From: Jeff H. <je...@ac...> - 2013-01-29 09:59:43
|
On 2013-01-29, at 1:49 AM, Donal K. Fellows <don...@ma...> wrote: > On 29/01/2013 06:10, Jeff Hobbs wrote: >> A lot of baggage came in 8.1, and some of the solutions may have had >> better alternatives than the direction chosen. Let's start with >> regexps. 8.1 introduced the updated Spencer regexp. At the time, an >> original piece of work that was innovative for REs in several ways. >> This operated purely in UCS-16 space, which forced conversions any >> time you did a regexp.
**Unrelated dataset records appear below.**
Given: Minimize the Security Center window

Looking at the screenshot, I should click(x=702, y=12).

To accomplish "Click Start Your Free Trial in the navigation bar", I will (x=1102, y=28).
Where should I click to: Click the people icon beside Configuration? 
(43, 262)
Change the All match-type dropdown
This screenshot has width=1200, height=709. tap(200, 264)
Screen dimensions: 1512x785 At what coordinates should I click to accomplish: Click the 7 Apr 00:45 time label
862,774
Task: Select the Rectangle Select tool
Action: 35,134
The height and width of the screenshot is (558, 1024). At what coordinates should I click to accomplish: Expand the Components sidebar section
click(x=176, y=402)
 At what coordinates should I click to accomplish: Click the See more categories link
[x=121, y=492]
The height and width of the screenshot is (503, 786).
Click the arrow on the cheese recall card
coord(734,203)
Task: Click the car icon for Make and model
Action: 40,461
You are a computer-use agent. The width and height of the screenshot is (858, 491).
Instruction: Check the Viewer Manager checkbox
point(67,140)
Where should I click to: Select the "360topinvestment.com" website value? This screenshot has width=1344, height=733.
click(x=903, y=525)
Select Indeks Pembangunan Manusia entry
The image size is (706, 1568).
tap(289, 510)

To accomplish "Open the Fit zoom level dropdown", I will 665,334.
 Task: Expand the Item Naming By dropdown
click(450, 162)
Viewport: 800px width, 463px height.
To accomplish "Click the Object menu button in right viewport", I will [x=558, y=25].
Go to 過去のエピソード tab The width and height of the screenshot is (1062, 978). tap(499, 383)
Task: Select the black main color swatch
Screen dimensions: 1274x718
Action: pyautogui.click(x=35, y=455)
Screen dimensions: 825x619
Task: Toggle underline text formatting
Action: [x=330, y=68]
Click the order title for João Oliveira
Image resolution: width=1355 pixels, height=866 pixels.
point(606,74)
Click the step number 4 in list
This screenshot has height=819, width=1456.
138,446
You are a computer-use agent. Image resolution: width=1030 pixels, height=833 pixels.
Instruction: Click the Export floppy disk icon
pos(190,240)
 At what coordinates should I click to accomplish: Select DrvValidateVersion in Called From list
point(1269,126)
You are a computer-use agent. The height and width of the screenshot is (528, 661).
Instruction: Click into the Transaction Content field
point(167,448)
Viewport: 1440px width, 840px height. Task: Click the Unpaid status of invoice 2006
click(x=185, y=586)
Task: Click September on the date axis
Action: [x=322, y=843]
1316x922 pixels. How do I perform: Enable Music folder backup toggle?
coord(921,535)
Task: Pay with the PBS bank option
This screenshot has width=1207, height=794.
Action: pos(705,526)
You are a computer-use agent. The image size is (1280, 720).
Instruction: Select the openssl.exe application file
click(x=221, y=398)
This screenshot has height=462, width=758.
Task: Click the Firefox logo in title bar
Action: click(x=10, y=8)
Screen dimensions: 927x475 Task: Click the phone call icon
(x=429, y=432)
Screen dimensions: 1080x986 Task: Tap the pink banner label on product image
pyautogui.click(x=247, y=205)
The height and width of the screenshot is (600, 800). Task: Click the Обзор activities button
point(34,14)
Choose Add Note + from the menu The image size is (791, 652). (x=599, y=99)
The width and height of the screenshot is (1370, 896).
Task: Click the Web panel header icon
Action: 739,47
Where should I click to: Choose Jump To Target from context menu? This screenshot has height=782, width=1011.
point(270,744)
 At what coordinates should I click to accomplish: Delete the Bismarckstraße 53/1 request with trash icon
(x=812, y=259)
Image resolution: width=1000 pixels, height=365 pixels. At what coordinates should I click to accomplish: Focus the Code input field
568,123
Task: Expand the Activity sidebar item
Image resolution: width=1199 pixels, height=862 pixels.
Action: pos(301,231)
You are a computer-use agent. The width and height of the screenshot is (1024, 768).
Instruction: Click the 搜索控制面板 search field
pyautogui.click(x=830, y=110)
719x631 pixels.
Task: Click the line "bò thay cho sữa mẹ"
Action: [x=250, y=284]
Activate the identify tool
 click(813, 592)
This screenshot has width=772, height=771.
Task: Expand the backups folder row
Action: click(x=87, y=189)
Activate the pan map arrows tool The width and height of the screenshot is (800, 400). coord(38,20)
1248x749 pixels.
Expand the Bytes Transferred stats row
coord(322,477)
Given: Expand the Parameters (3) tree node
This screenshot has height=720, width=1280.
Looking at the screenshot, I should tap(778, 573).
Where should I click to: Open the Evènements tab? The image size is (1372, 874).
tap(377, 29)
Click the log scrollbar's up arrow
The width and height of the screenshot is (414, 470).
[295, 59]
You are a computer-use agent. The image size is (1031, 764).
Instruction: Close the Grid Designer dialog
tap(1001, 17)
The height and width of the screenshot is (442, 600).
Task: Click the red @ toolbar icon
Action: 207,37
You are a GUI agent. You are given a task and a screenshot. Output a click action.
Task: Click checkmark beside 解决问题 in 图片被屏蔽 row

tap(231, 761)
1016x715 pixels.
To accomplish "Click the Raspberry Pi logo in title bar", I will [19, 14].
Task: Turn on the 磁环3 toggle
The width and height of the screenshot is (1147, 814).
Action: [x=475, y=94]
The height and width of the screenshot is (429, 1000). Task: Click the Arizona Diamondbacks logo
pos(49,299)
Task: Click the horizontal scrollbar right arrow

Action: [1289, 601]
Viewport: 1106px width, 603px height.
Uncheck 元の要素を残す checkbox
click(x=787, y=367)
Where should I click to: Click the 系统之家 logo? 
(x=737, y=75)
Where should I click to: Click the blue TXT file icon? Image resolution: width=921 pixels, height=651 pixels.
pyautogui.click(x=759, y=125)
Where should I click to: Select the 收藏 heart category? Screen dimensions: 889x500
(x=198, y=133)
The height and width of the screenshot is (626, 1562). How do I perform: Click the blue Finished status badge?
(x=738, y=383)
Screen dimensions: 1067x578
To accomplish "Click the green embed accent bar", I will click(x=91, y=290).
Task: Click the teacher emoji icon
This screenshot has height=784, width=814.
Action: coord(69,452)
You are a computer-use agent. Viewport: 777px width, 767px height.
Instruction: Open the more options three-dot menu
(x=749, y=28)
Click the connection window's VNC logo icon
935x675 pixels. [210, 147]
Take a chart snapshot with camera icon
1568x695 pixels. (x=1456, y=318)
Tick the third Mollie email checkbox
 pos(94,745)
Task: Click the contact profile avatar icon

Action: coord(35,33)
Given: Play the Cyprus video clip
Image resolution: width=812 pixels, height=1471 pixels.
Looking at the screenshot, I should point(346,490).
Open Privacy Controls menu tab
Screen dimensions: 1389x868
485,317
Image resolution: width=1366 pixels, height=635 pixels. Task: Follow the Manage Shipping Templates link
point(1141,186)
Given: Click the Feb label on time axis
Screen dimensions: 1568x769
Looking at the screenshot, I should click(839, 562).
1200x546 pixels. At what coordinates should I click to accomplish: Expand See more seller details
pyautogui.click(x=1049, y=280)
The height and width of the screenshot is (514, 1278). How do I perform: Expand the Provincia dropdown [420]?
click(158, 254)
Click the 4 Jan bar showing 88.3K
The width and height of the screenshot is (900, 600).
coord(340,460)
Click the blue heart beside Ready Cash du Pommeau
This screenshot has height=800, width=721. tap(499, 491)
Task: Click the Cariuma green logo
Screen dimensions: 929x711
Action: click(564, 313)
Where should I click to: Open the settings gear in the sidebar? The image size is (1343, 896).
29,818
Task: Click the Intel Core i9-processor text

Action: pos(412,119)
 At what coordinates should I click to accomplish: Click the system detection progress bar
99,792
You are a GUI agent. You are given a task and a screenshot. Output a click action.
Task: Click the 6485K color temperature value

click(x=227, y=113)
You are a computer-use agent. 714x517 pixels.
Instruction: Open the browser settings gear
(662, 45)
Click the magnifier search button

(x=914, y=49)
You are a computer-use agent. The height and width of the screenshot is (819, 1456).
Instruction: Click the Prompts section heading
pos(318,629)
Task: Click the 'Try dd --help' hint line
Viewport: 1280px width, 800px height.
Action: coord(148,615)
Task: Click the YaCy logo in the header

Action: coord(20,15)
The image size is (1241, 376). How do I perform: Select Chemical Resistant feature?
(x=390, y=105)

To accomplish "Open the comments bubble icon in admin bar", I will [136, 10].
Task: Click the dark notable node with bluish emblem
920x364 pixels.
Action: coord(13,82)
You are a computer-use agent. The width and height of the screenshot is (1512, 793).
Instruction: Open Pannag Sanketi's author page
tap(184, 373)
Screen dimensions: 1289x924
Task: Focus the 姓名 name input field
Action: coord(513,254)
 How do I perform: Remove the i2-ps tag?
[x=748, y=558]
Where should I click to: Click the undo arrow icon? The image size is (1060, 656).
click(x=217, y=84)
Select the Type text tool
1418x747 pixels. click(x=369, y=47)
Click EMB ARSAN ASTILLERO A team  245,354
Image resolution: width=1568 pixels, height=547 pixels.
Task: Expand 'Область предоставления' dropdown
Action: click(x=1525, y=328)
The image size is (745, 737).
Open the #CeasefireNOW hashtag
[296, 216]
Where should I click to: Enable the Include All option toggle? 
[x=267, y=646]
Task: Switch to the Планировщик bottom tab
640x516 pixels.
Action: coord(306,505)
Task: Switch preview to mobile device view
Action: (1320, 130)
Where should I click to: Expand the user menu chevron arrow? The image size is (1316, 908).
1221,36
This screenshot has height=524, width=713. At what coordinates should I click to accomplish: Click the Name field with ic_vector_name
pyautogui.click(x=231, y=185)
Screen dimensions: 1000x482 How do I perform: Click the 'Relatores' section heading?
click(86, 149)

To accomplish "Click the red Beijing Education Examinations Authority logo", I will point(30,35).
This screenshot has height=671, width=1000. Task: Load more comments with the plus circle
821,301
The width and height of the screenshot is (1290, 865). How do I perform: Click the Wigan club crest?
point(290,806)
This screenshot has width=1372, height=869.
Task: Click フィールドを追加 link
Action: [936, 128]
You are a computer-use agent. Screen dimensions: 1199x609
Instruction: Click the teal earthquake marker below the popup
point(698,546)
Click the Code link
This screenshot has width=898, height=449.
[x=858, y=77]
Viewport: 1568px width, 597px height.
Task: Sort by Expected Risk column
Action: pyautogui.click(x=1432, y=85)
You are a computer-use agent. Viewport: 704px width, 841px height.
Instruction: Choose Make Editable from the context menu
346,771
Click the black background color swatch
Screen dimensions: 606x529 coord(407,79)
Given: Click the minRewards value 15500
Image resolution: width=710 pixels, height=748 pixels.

Meanwhile some other APIs did the same in an >> aggressive push to unicode, while the interface to the system was >> almost never in UCS-2. > > Different OSes have different preferred interface encodings. Windows > seems to like UCS-2 (or something very close to it). OSX likes UTF-8 Note that while Windows has UCS-2 affinity, it's rare that any data from the file system is already in that format - more likely cp1252 or similar. >> The long and short is … I think you might actually succeed in making >> a faster overall Tcl if you used utf-8 internal rep. It would >> require tossing the Spencer RE, and likely updates to some other >> areas. > > I suspect it depends on the mix of operations. Currently, the operations > that are strongly boosted by having the system of UCS-2(-ish) > representation are discovering the length and performing index > resolution (and hence constructing substrings); these are changed from > O(N) to O(1) in return for the extra cost of keeping around additional > information about the representation. That's genuinely significant, even > if not actually required for RE matching. (The UTF-8 representation has > other advantages; in particular, it's great for interoperability with > code that mostly doesn't want to care. That's a lot of Tcl!) And the paranthetical point is important. You can fully parse Tcl code in a completely utf-8 agnostic way. It's still correct to parse utf-8 by tokenizing on ascii-7 chars without any regard for interspersed utf-8 chars. There are other tricks to optimize utf-8 handling as you scan or jump through, some of which we employ already. Jeff |